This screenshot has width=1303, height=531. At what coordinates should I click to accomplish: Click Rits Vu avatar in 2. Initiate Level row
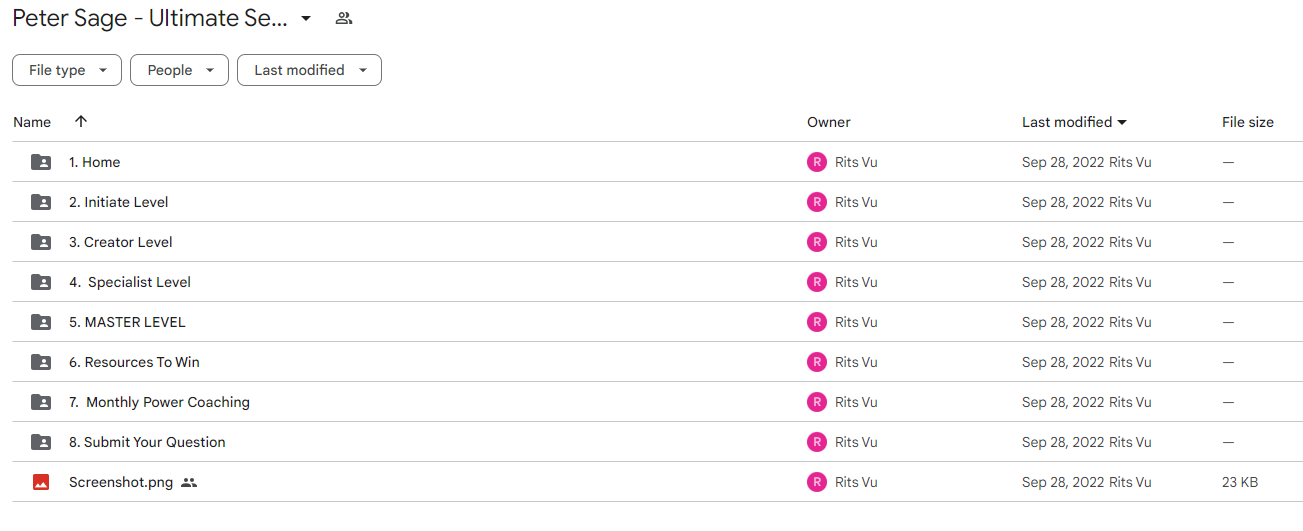click(x=817, y=202)
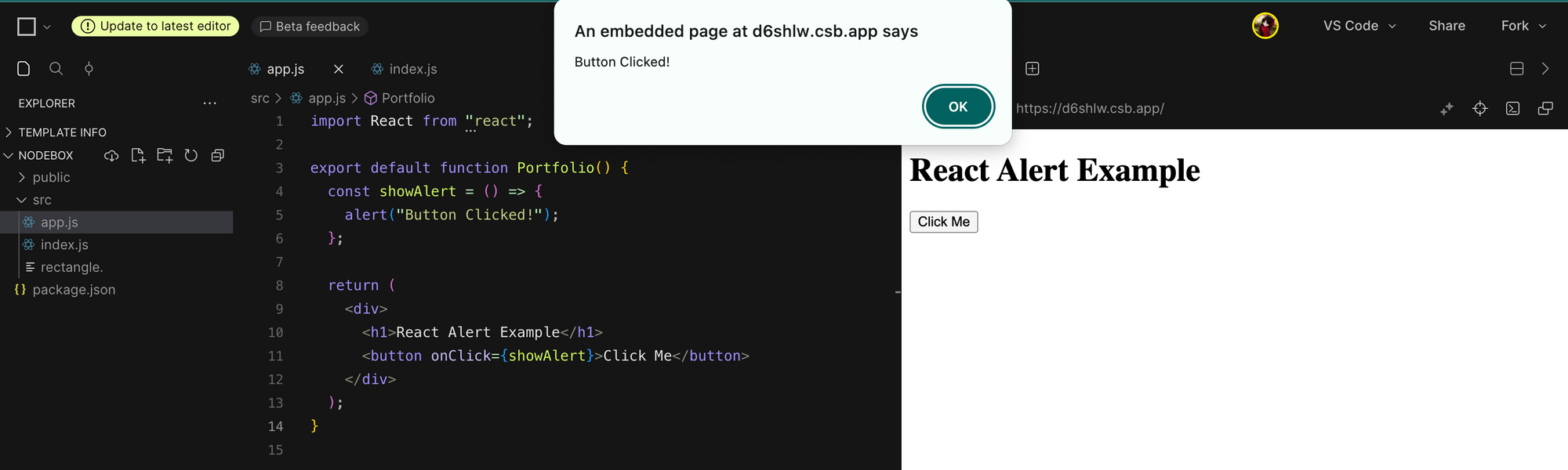Image resolution: width=1568 pixels, height=470 pixels.
Task: Click OK in the alert dialog
Action: coord(958,107)
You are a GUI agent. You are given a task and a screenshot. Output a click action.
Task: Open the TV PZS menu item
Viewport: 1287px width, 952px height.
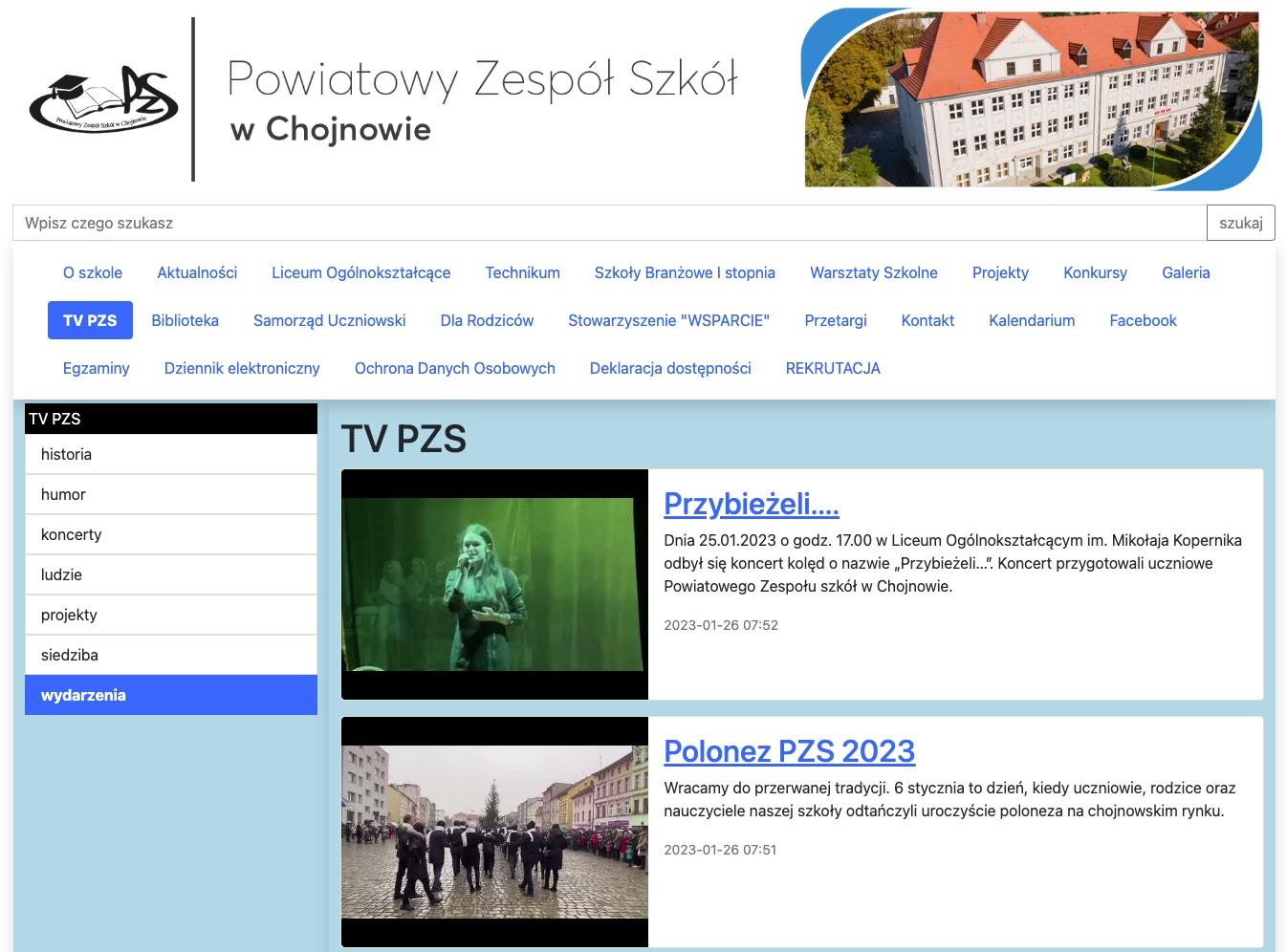pos(90,320)
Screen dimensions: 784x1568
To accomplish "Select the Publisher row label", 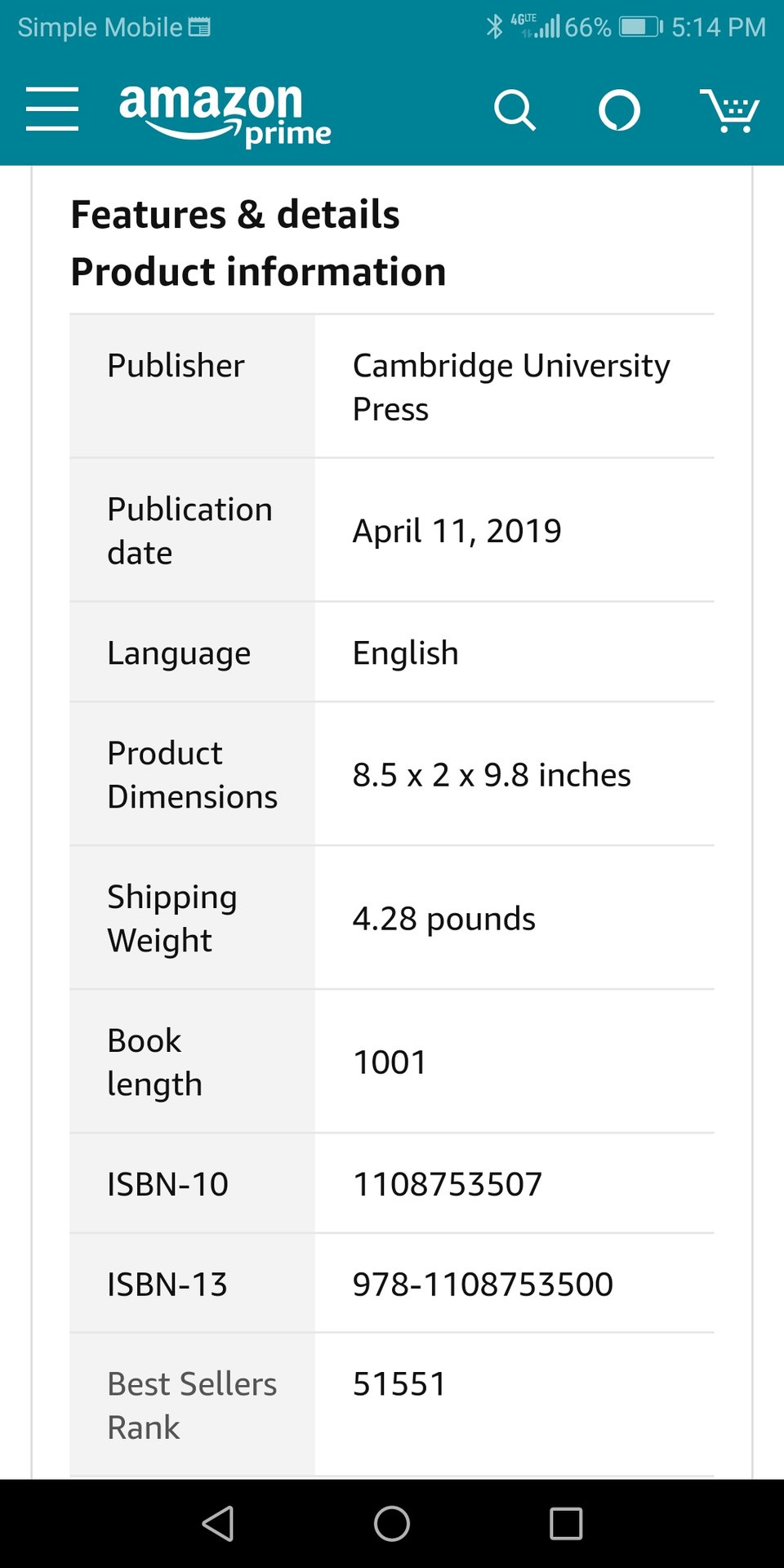I will coord(176,366).
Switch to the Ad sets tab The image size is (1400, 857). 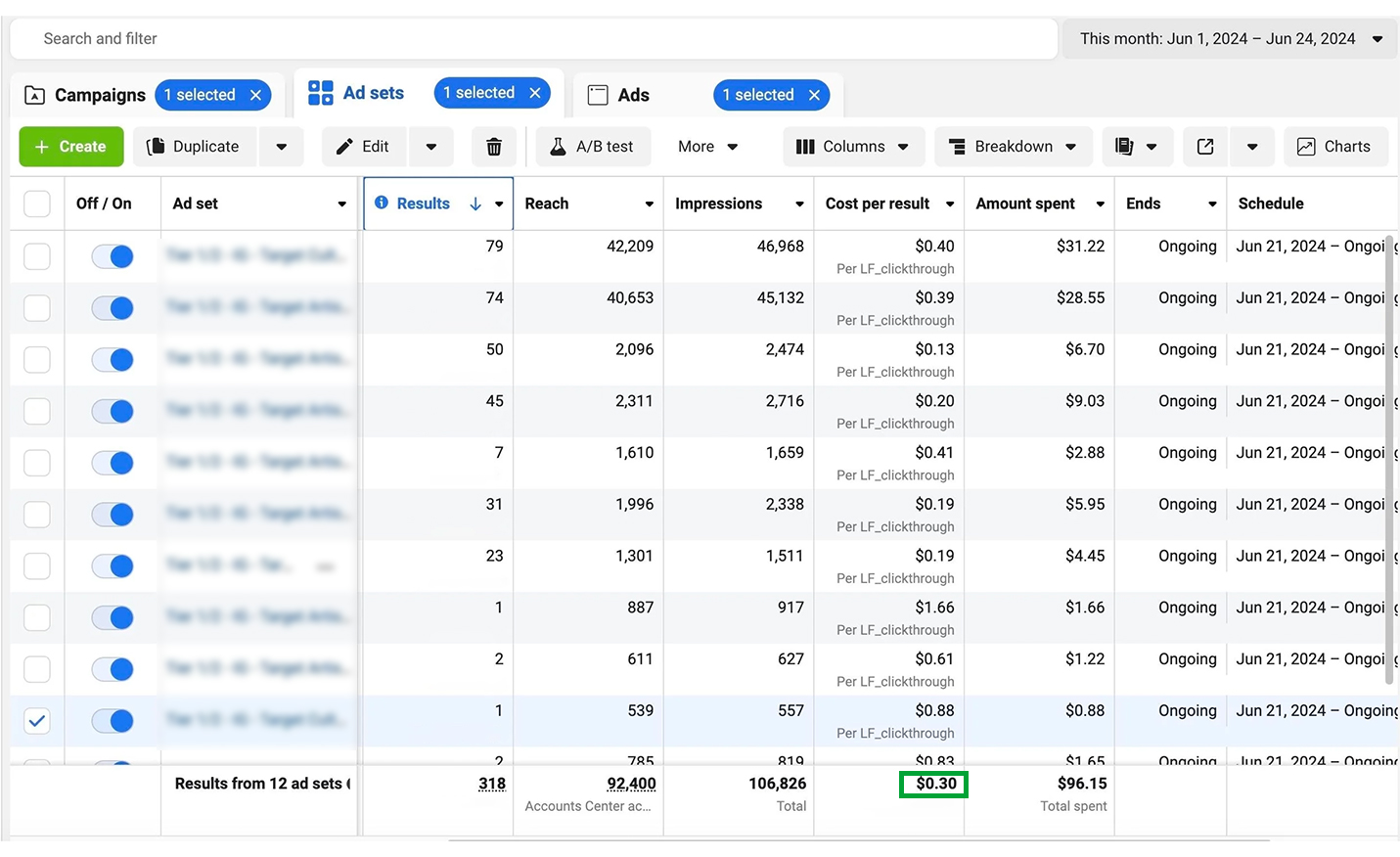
|---|
Copy the material word for word from its first line through the line containing "Action: coord(958,107)", and omit the pictures.

(Exercise result)
This screenshot has width=1303, height=531. At what coordinates should I click to accomplish: Click Rits Vu avatar in 2. Initiate Level row
click(x=817, y=202)
Image resolution: width=1568 pixels, height=470 pixels.
Task: Click OK in the alert dialog
Action: coord(958,107)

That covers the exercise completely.